Mammalian target of rapamycin (mTOR) is a key factor of autophagy initiation. It is widely known that mTOR is composed of two protein complexes mTORC1 and mTORC2, which have different structures and functions and are involved in many physiological processes. Unc-51-like kinase 1 (ULK1) is an indispensable component in autophagy vesicles, which can form the ULK1 complex with autophagy related 13 (Atg13), 200-kDa FAK family kinase interaction protein (FIP200), and Atg101 to induce autophagy (Chen et al., 2014; Hurley and Young, 2017). Under normal circumstances, mTORC1 suppresses autophagy by directly inhibiting the ULK1 complex activity. However, under stress conditions, mTORC1 is phosphorylated leading to the rapid disinhibition of ULK1 and Atg13, which triggers autophagy. In addition, mTORC1 also negatively regulates autophagy by phosphorylating autophagy/Beclin-1 regulator 1 (Ambra1) at Ser52 and 4’,6-diamidino-2-phenylindole (DAP1) at Ser3 and Ser51 (Koren et al., 2010; Cianfanelli and Cecconi, 2015). Conversely, mTORC2 indirectly inhibits autophagy through activation of the AKT/mTORC1 signaling axis. The mechanism involves the AKT-dependent phosphorylation inhibition of tuberous sclerosis complex 1/2 (TSC1/2) which induces Rheb activity that promotes mTORC1 activation (Bernard et al., 2020). Another major mTOR related signaling pathway is the AMP-activated protein kinase (AMPK) -mTOR pathway. The regulation of AMPK is extremely complex. Activation of AMPK phosphorylates TSC2 at Ser792 of mTORC1. Furthermore, PIM2 directly phosphorylates TSC2 at Ser1798 to activate mTORC1 (Lee et al., 2010; Lu et al., 2013). Moreover, AMPK initiates autophagy by directly phosphorylating ULK1 at Ser317 and Ser777 in response to stress (Pagano et al., 2014). In addition, a novel signaling axis AMPK- E3 ligase S-phase kinase-associated protein 2 (SKP2)-co-activator-associated arginine methyltransferase 1 (CARM1), was found to regulate autophagy activation by nutrient starvation (Shin et al., 2016). A recent study indicated that PKCα phosphorylated ULK1 at Ser423, which prevented autosomal formation and inhibited autophagy (Wang et al., 2018a). Atg13, ULK1, and TFEB can be negatively regulated by mTORC1. The secretion of TFEB during stress helped regulate the expression of genes involved in lysosomal biogenesis and lipid catabolism (Settembre et al., 2013).
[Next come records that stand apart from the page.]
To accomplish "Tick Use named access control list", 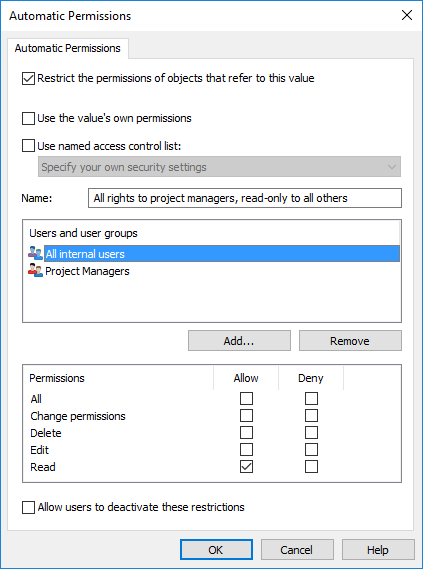I will (28, 146).
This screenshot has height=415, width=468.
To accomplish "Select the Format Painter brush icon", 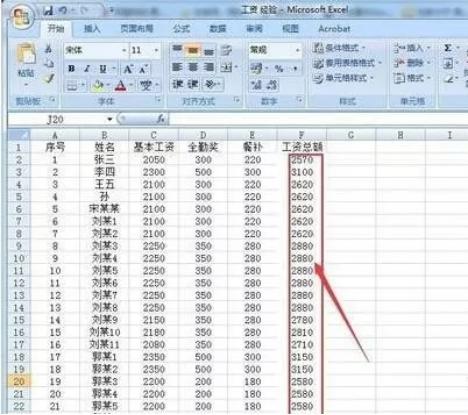I will 49,78.
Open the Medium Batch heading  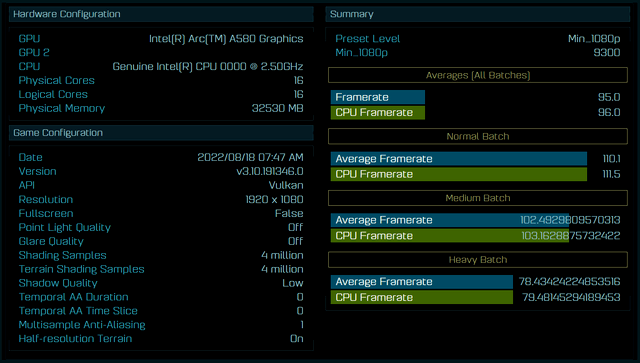pyautogui.click(x=478, y=198)
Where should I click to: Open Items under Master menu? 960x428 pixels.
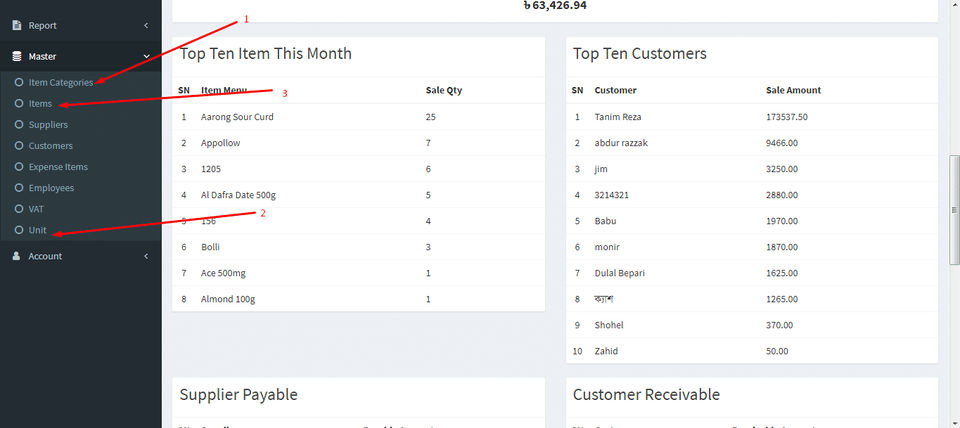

The processes of autophagy initiation induced by different pathogenic microorganisms are also different. It was shown that Salmonella typhimurium invasion breaks through vesicles and enters the cytoplasm to selectively activate mTOR and degrade AMPK to escape autophagy (Liu et al., 2018). Streptococcus pneumoniae PavA activates the AMPK signaling pathway to induce autophagy in alveolar epithelial cells by inhibiting the mTOR pathway (Kim et al., 2017). In H. pylori infected gastric epithelial cells, inactivated transforming growth factor-β (TGF-β)-activated kinase 1 (TAK1) inhibits AMPK phosphorylation, as well as autophagy and cell survival (Lv et al., 2014).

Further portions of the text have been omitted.